The lobby group is Climate Counts and it is funded by Stonyfield Yogurt, a producer of organic yoghurt, and Clean Air-Cool Planet (CA-CP), a nonprofit organization based in the USA’s New England region and dedicated to finding and promoting solutions to global warming.

Stonyfield and CA-CP got together with GreenOrder, a New York-based consultancy, to devise the supplier rating scheme. According to Fortune magazine, ‘Green Order advises Fortune 500 clients on how to make money by going green.’ The client would be Stonyfield in this case.

GreenOrder provided strategic guidance on the Climate Counts program, assisted in the development of the scoring system, and has verified the scoring results for accuracy.

Climate Counts use a 0-to-100 point scale and 22 criteria to determine if companies have measured their climate footprint, reduced their global warming impact, support or oppose ‘progressive climate legislation’ and have made clear and comprehensive public disclosures about their climate actions’. The higher the Climate Counts score, the greater the company’s commitment to fighting global warming.

IT sector company scores are led by IBM with 70. HP has 59, Sony 51 and Dell 41. Yahoo! has 36, like Hitachi, and Microsoft has 31. Then Google is awarded a low 17 with eBay and Apple having a derisory 2 and Amazon zero.

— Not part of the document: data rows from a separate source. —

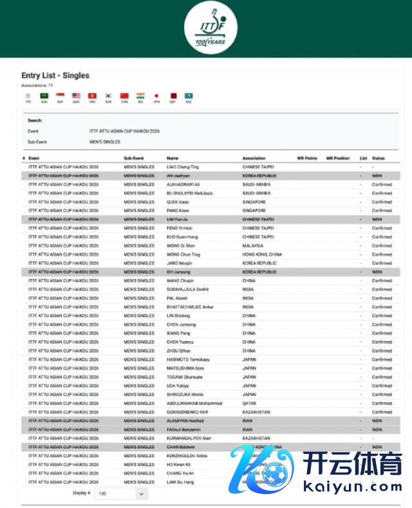Click the India (IND) flag icon

tap(140, 96)
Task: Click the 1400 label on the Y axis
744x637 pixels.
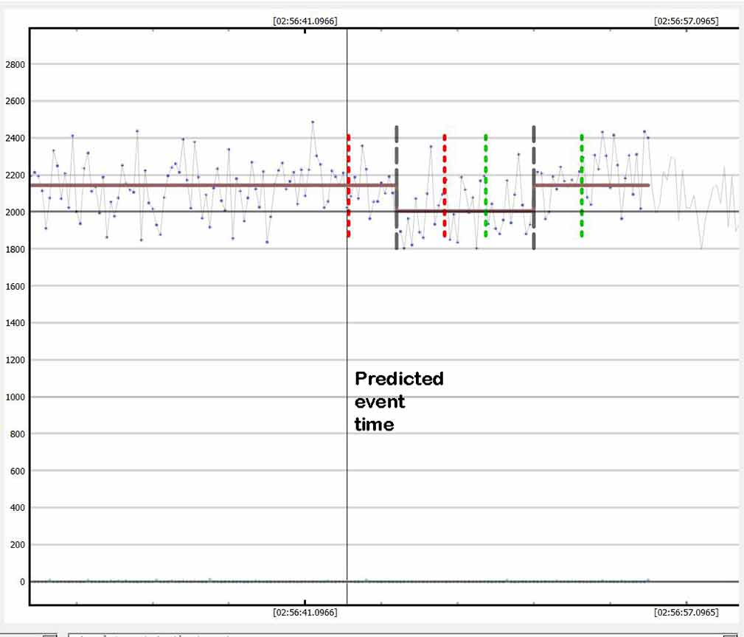Action: pyautogui.click(x=15, y=324)
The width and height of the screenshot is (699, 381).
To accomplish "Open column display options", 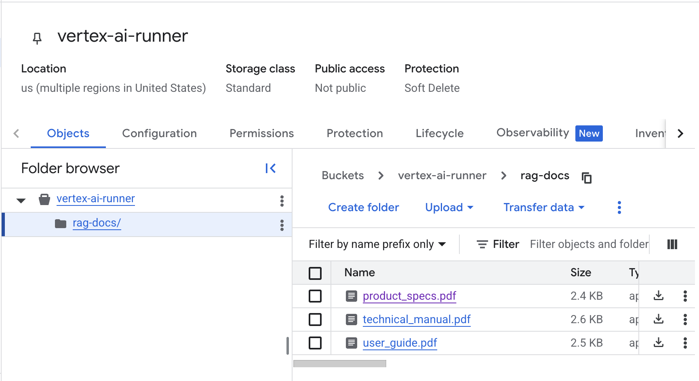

It is apparent from the scorecard that the green analysis is not very sophisticated. For example, Lenovo is classed as an IBM brand and not treated as a separate company. There is no attempt to rank companies on absolute carbon emissions or carbon intensity, that is emissions related to business model, head count and/or revenue. To give Google a 17 with all the efforts Google is making to reduce its emissions and couple that with Dell at 41 and Apple at 2; both companies making strenuous attempts to ‘green’ their operations, makes the Climate Counts effort seem almost naive.

Certainly its efforts differ substantially from those of Greenpeace.

The main founder, Stonyfield, claims it was ‘America’s first manufacturer to offset 100 percent of its CO2 emissions from its facility energy use.’